- Mykolaivka Location within Odesa Oblast Mykolaivka Location within Ukraine
- Coordinates: 47°32′20″N 30°45′10″E﻿ / ﻿47.53889°N 30.75278°E
- Country: Ukraine
- Oblast: Odesa Oblast
- Raion: Berezivka Raion
- Hromada: Mykolaivka settlement hromada

Population (2022)
- • Total: 2,575
- Time zone: UTC+2 (EET)
- • Summer (DST): UTC+3 (EEST)

= Mykolaivka, Mykolaivka settlement hromada, Berezivka Raion, Odesa Oblast =

Rural locality in Odesa Oblast, Ukraine

Mykolaivka or Nikolaevka (Миколаївка; Николаевка) is a rural settlement in the west of Odesa Oblast, Ukraine. It hosts the administration of Mykolaivka settlement hromada, one of the hromadas of Ukraine.
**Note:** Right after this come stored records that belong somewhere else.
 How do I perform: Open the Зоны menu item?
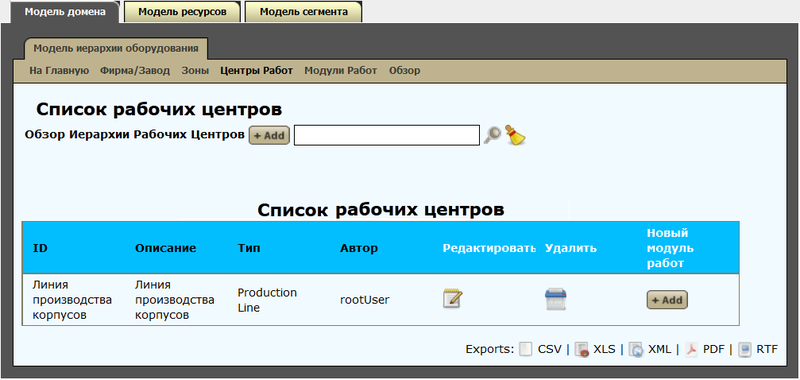click(195, 70)
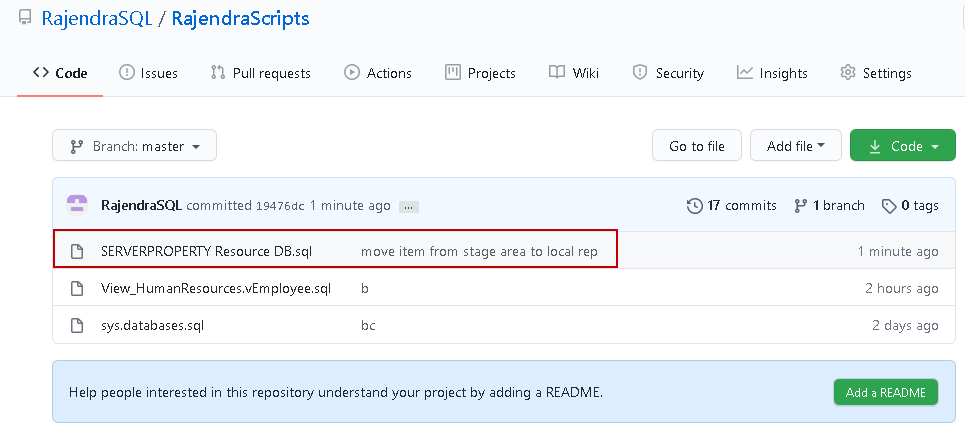
Task: Open commit hash 19476dc link
Action: [x=280, y=206]

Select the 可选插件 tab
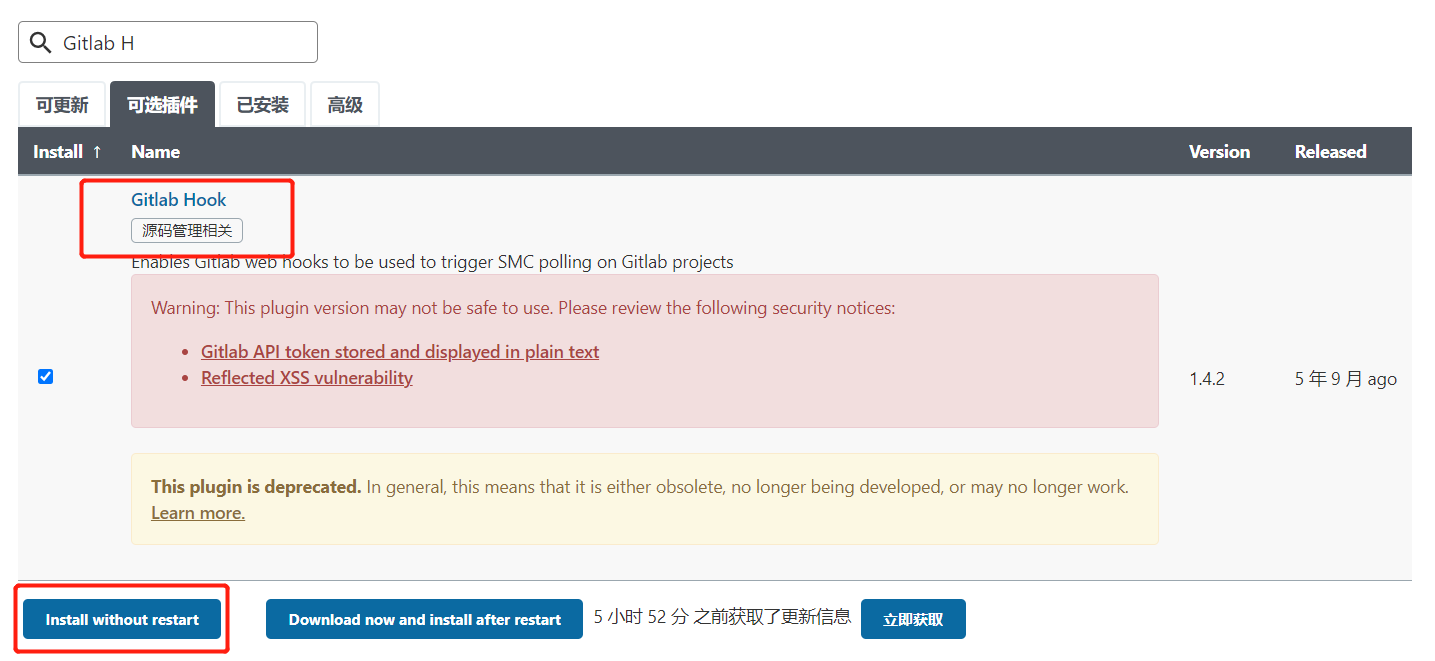(x=162, y=105)
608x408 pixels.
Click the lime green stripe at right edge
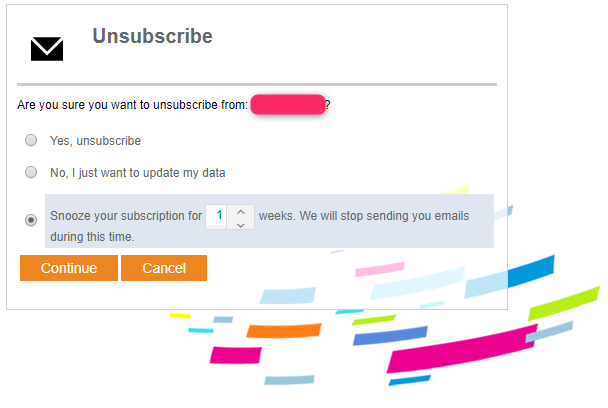point(563,304)
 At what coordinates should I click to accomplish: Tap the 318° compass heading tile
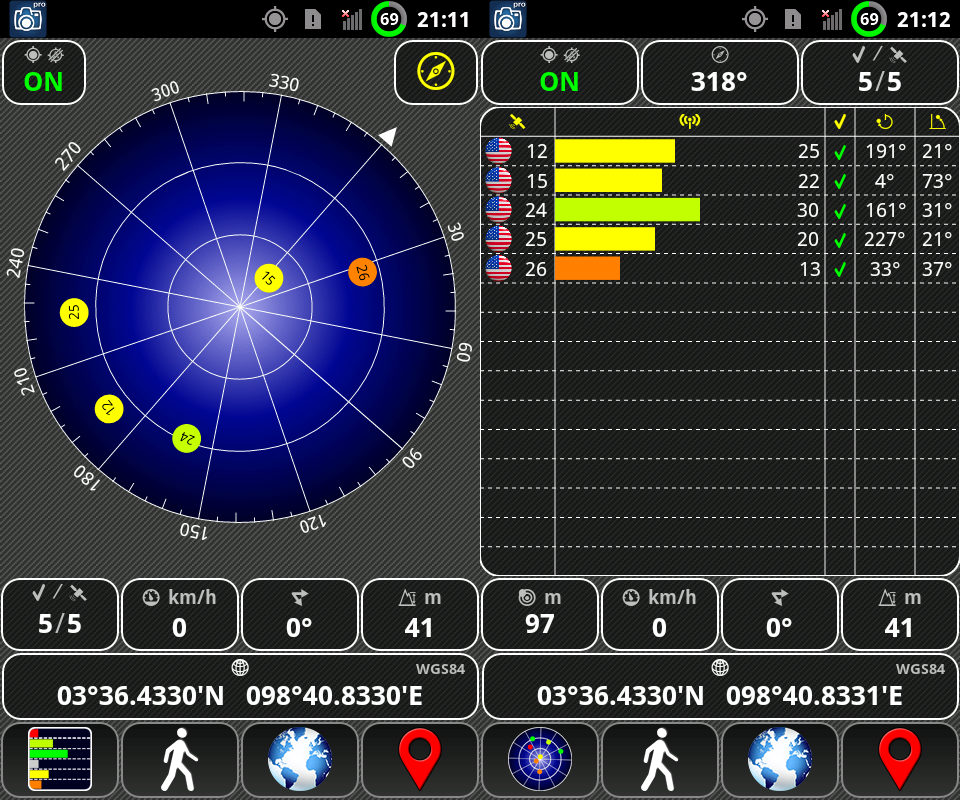[x=719, y=72]
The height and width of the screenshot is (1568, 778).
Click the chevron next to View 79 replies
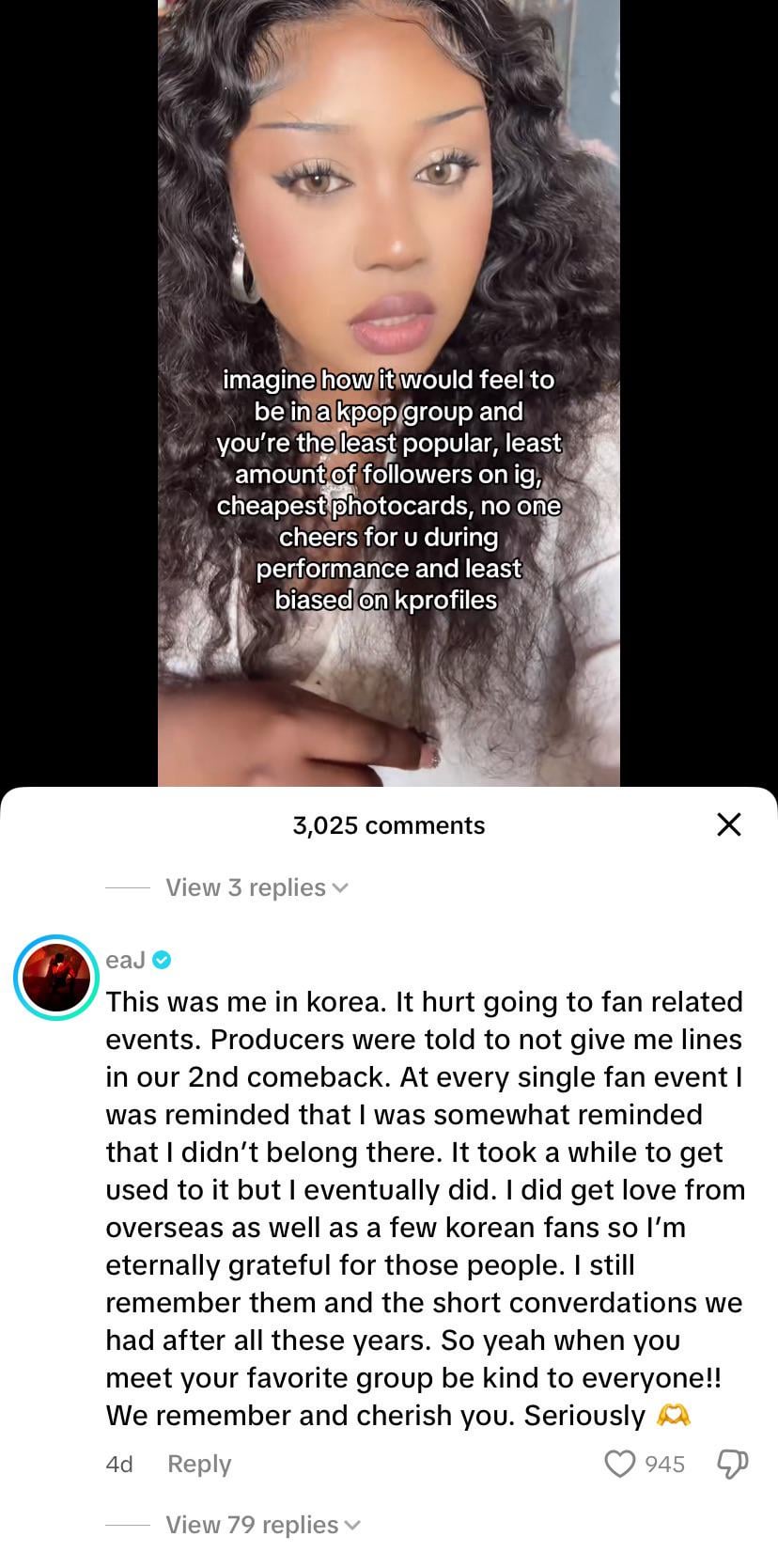coord(352,1526)
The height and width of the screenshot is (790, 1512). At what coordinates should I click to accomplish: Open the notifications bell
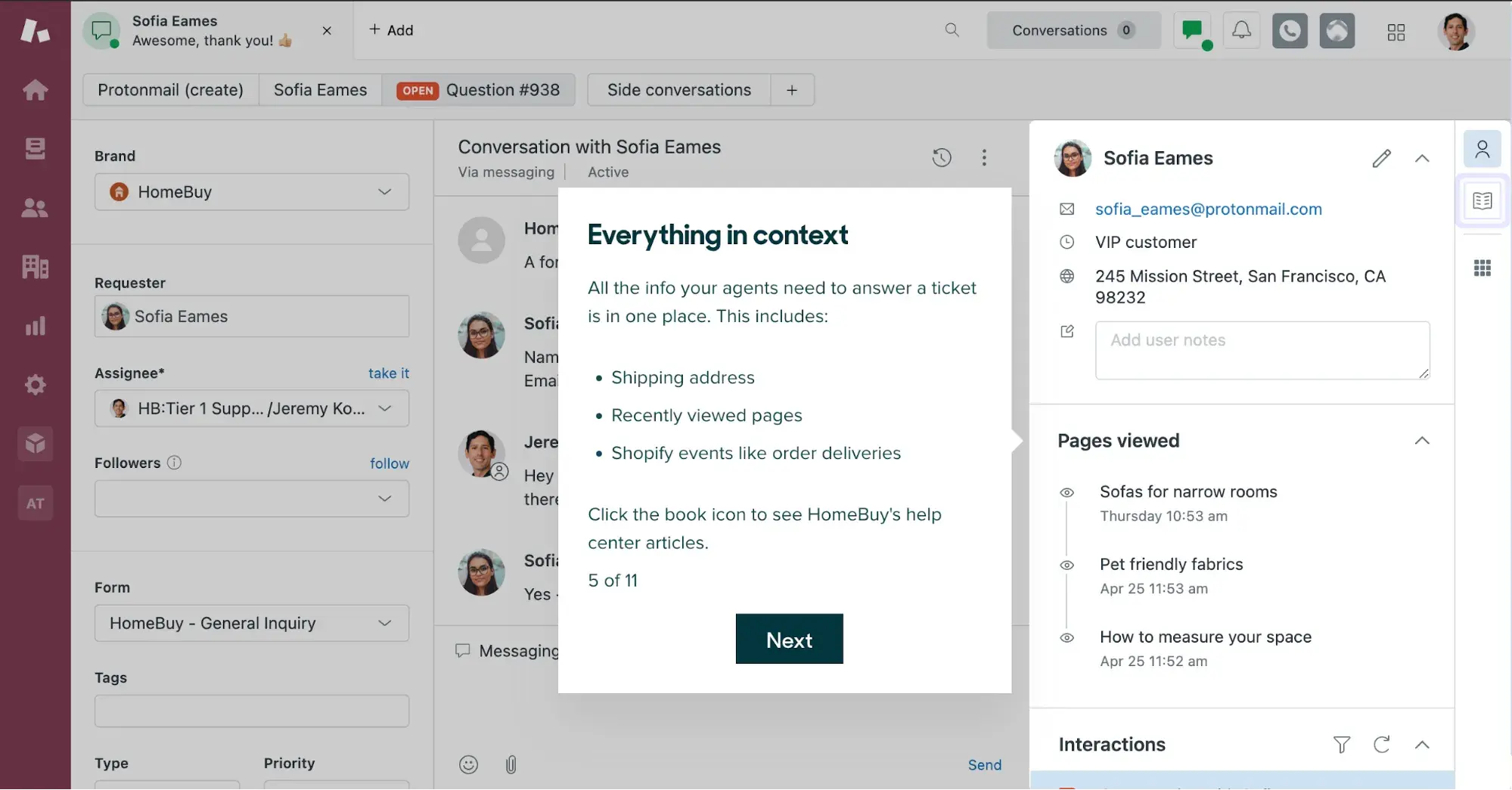coord(1241,31)
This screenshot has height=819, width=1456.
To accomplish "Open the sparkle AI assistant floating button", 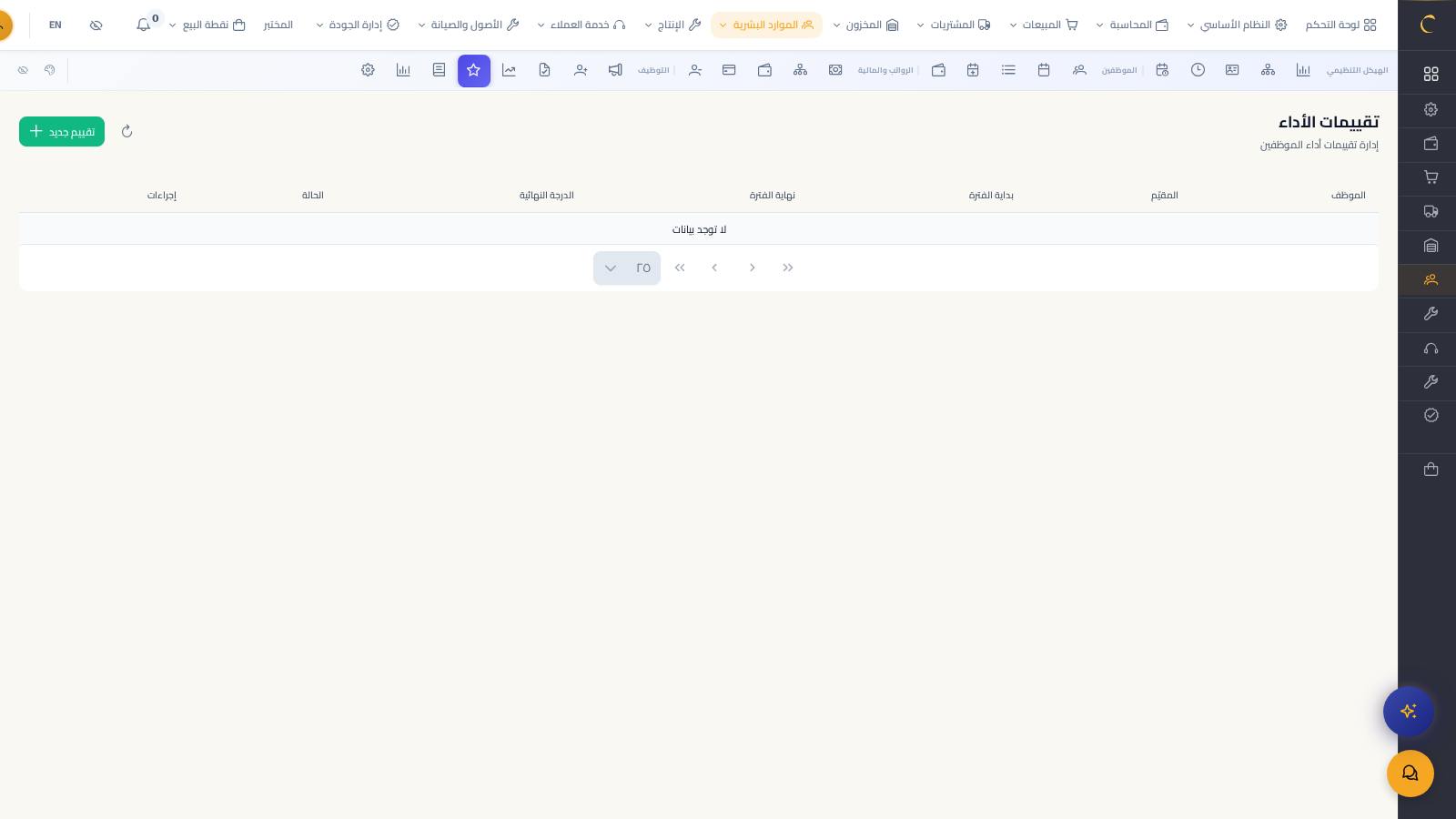I will pyautogui.click(x=1408, y=712).
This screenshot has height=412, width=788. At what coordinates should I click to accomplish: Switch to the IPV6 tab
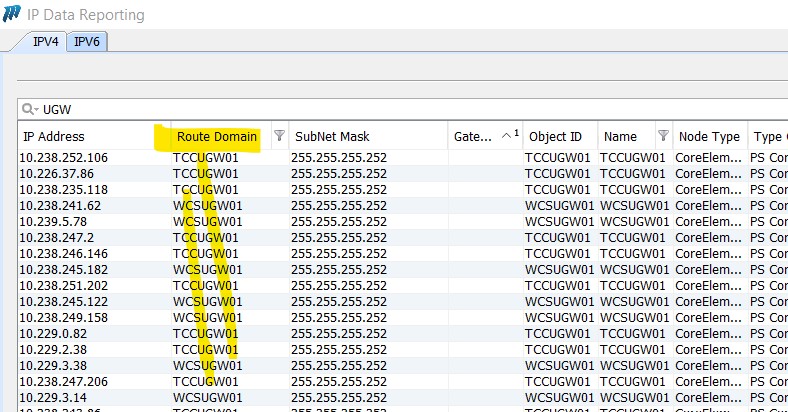point(88,41)
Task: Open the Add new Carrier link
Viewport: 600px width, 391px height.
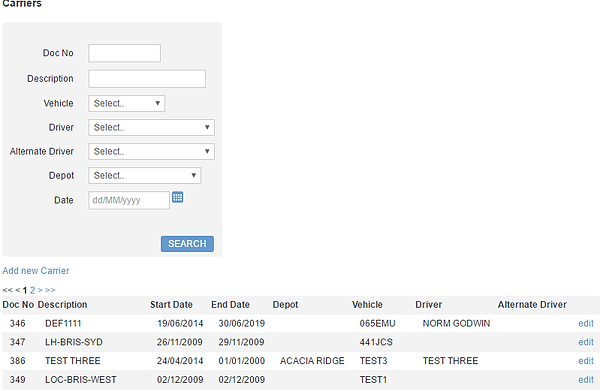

Population:

Mykolaivka is located on the banks of the Chychykleia River, a right tributary of the Southern Bug, at the border with Mykolaiv Oblast.

==History==
Mykolaivka was founded in 1791. The area was settled after 1792, when the lands between the Southern Bug and the Dniester were transferred to Russia according to the Iasi Peace Treaty. Until mid-20th century, it was known as Mykolaivka Druha (Миколаївка Друга, Николаевка Вторая).

Until 18 July 2020, Mykolaivka was the administrative center of Mykolaivka Raion. The raion was abolished in July 2020 as part of the administrative reform of Ukraine, which reduced the number of raions of Odesa Oblast to seven. The area of Mykolaivka Raion was merged into Berezivka Raion.

Until 26 January 2024, Mykolaivka was designated urban-type settlement. On this day, a new law entered into force which abolished this status, and Mykolaivka became a rural settlement.

==Economy==
===Transportation===
Mykolaivka has road access to the Highway M05 which connects Kyiv and Odesa.